Pengumpulan data dimaksudkan untuk melakukan kajian yang mencakup peran Dinas Pemajuan Masyarakat Adat (PMA) Provinsi Bali dan Majelis Desa Adat (MDA) dalam pengawasan desa adat. Studi kasus yang diangkat adalah praktik dudukan di desa adat.
Ni Nyoman Sri Widhiyanti, Kepala Perwakilan ORI Bali menjelaskan dudukan merupakan bentuk kontribusi terutama dari krama tamiu dan tamiu di suatu wilayah adat. Dudukan ini sudah diatur berdasarkan awig-awig dan pararem (petunjuk teknis) khusus dudukan yang dimiliki oleh desa adat masing-masing.

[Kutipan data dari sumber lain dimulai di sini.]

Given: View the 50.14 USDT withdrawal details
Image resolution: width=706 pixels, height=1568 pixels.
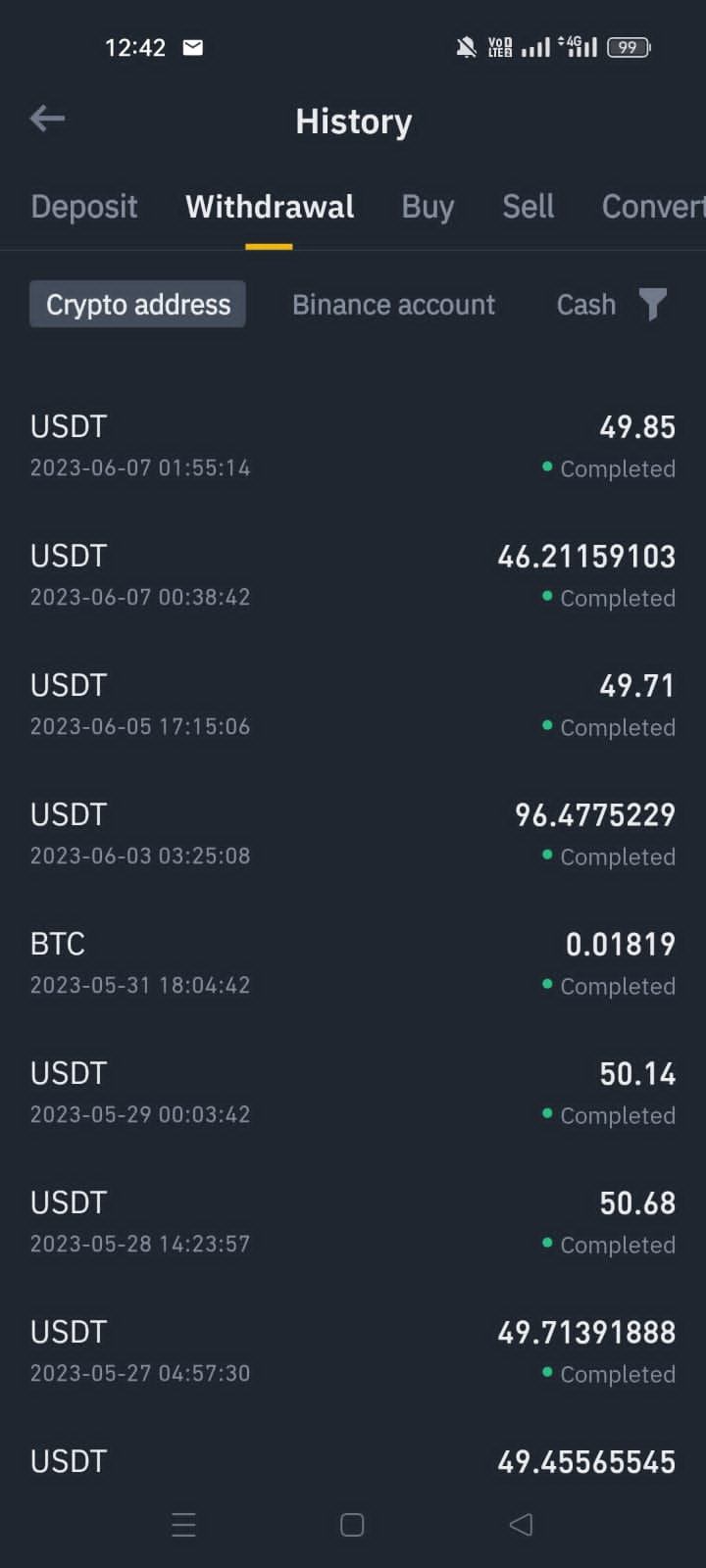Looking at the screenshot, I should 353,1093.
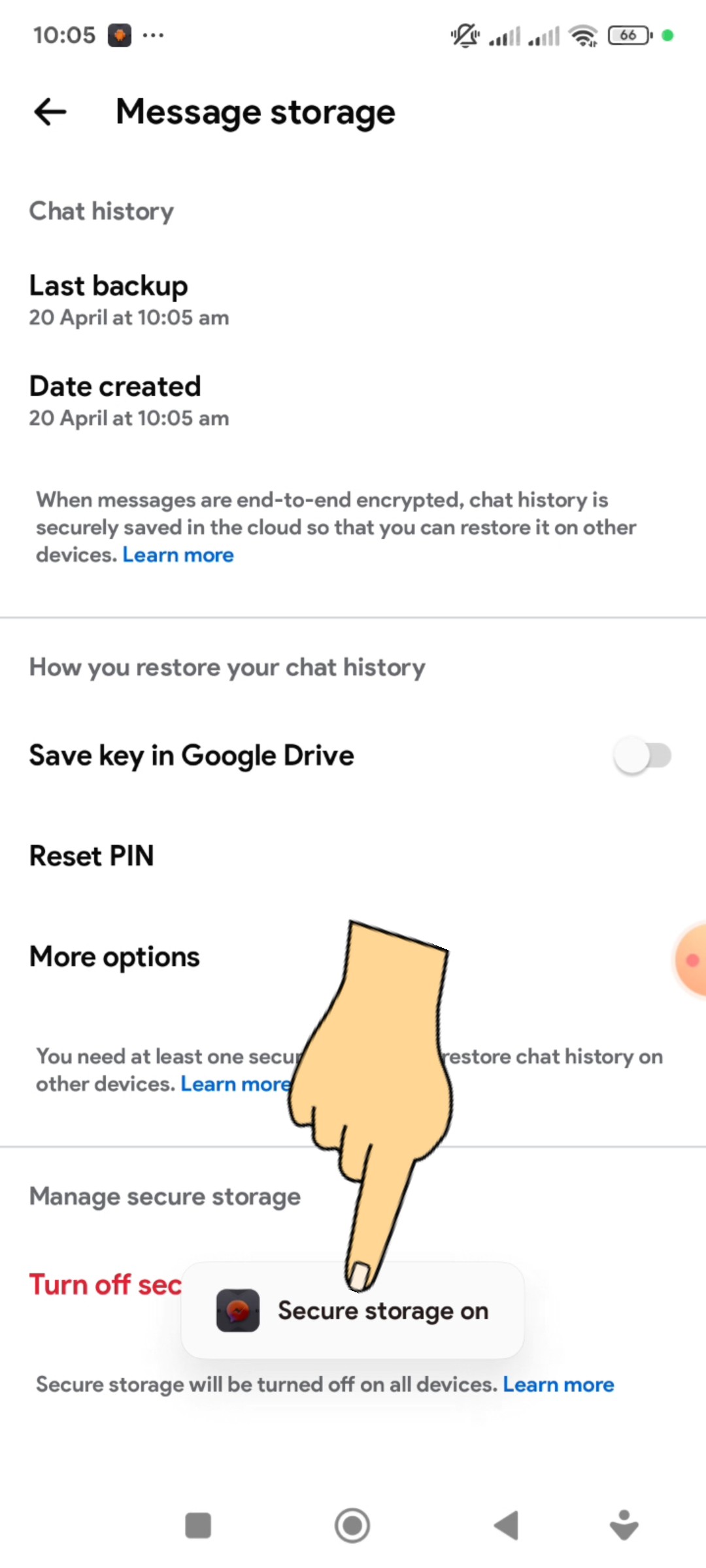Go to the system home screen
The width and height of the screenshot is (706, 1568).
pos(352,1526)
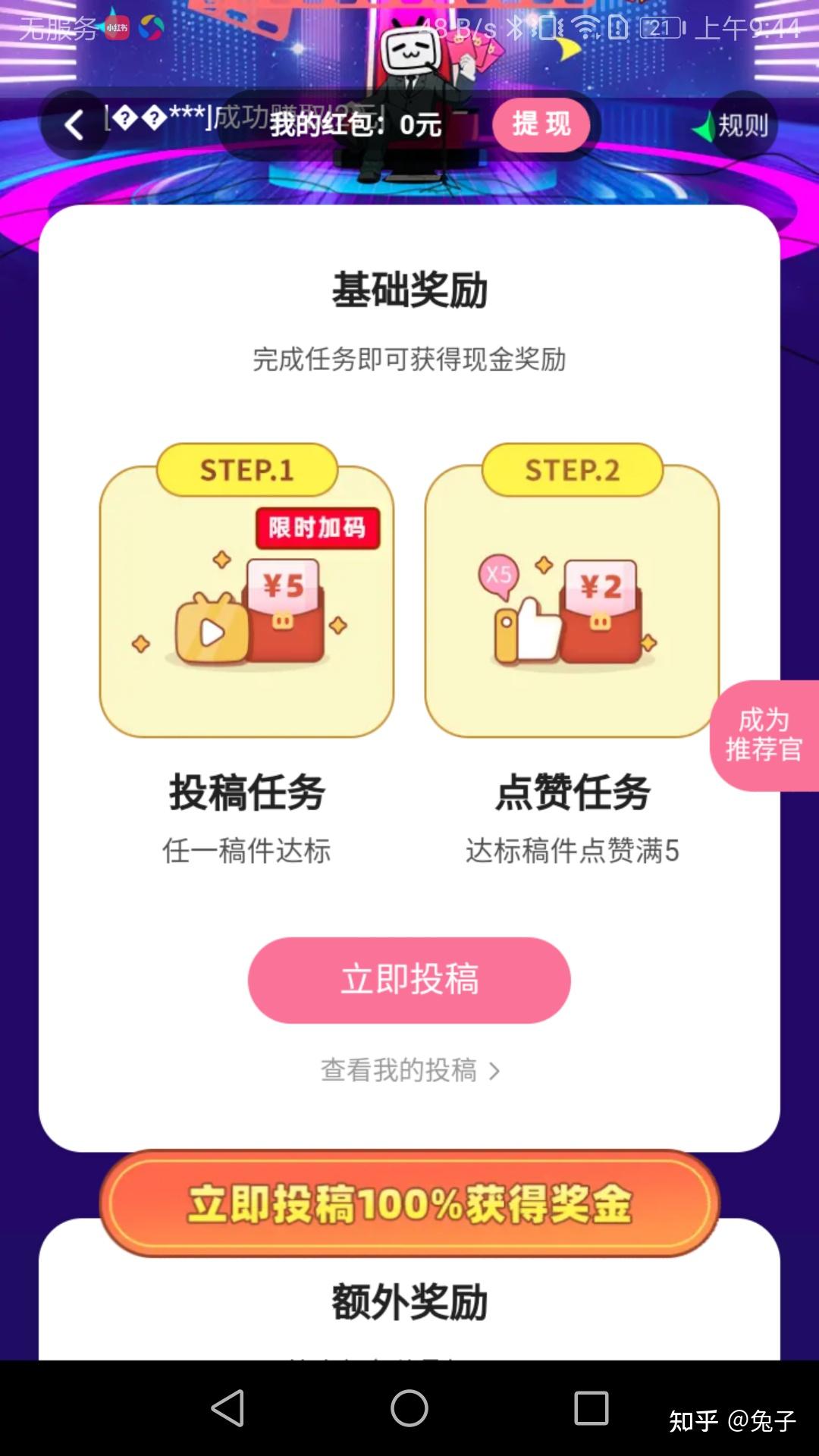Viewport: 819px width, 1456px height.
Task: Open the recent apps overview
Action: coord(591,1408)
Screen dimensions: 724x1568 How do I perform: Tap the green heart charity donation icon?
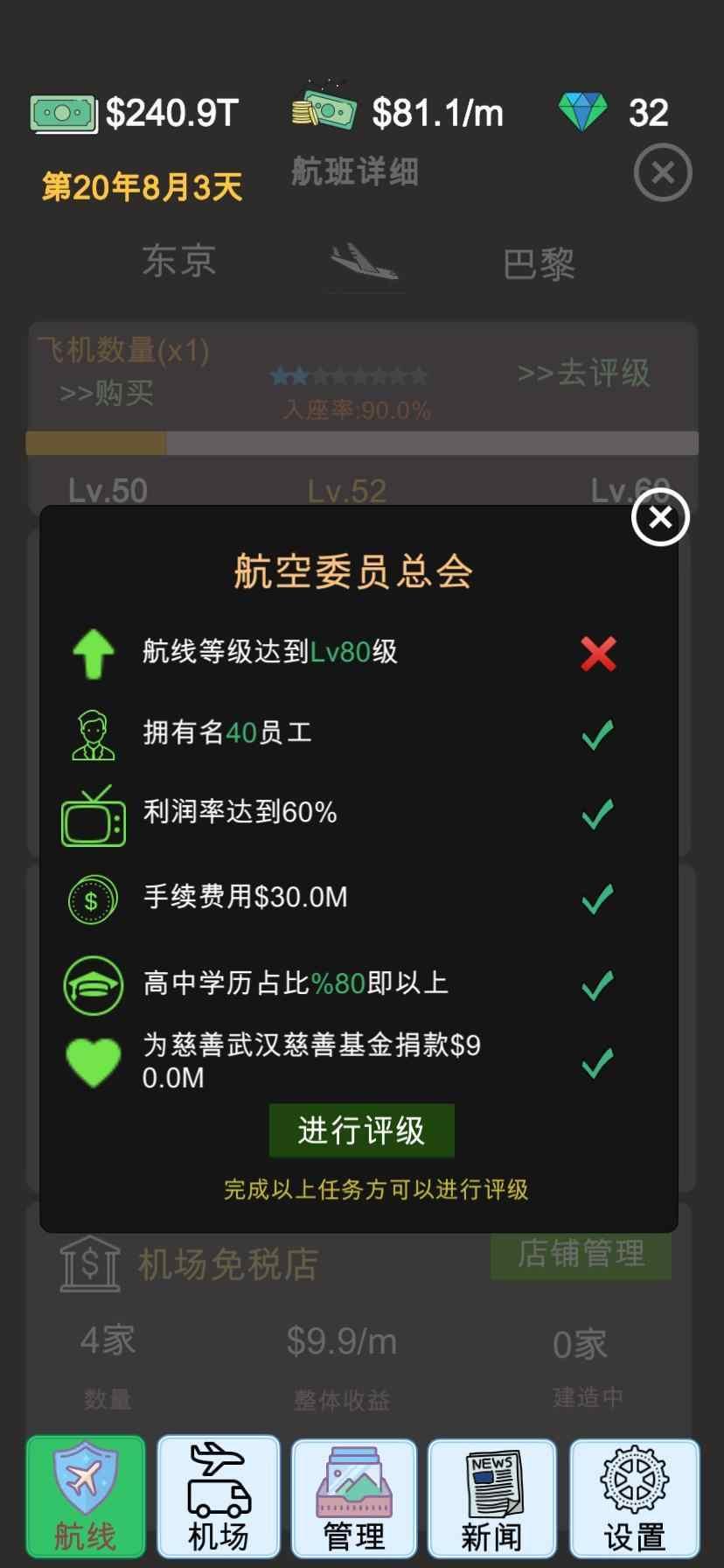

"Secara aturan dudukan ini sudah ada di awig-awig masing-masing desa adat yang kemudian diturunkan melalui pararem. Payung hukumnya juga sudah ada yaitu Perda Provinsi Bali Nomor 4 Tahun 2019 tentang Desa Adat di Bali," buka Sri ketika dijumpai di Kantor ORI Bali, Jalan Melati Nomor 14, Denpasar beberapa waktu lalu.
ORI Bali menyebut dudukan ini sebagai 'kontribusi' alih-alih menggunakan istilah 'pungutan' yang berkonotasi pungli. Dari penelaah sementara, ada dua faktor yang menyebabkan dudukan desa adat menjadi pergunjingan yakni besaran atau nominal dudukan dan ketidaktahuan tamiu.
Tamiu sendiri adalah istilah yang digunakan untuk menyebut warga selain krama desa adat dan krama tamiu (masyarakat Bali beragama Hindu yang tidak mipil, tetapi tercatat di desa adat setempat). Tamiu sendiri dapat diartikan sebagai warga pendatang yang tinggal sementara di sebuah wilayah adat.
"Yang menjadi sorotan adalah besaran dudukan dan pertimbangan atau dasar mengapa dudukan diambil dengan nominal sekian. Karena besaran dudukan ini sangat bervariasi di masing-masing desa adat. Sementara warga pendatang tidak tahu soal dudukan dan tidak terlibat dalam paruman (rapat) desa adat," imbuh perempuan Bali kelahiran Cimahi, Jawa Barat 47 tahun silam.
Oleh karena itu, ORI Bali merekomendasikan agar dilakukan standardisasi terkait aturan dan petunjuk teknis dudukan. Selain itu, Perda Desa Adat juga sudah mengamanatkan prajuru desa adat agar mendaftarkan awig-awig dan pararem ke perangkat daerah provinsi yang membidangi urusan desa adat, dalam hal ini Dinas PMA.
Akan tetapi, ORI Bali mendapati baru sekitar 100-an desa adat yang mendaftarkan awig-awig sejak Perda Desa Adat diundangkan pada 28 Mei 2019 silam. Sementara baru satu desa adat yang mendaftarkan pararem terkait dudukan yakni Desa Adat Tanjung Benoa, Kecamatan Kuta Selatan, Badung.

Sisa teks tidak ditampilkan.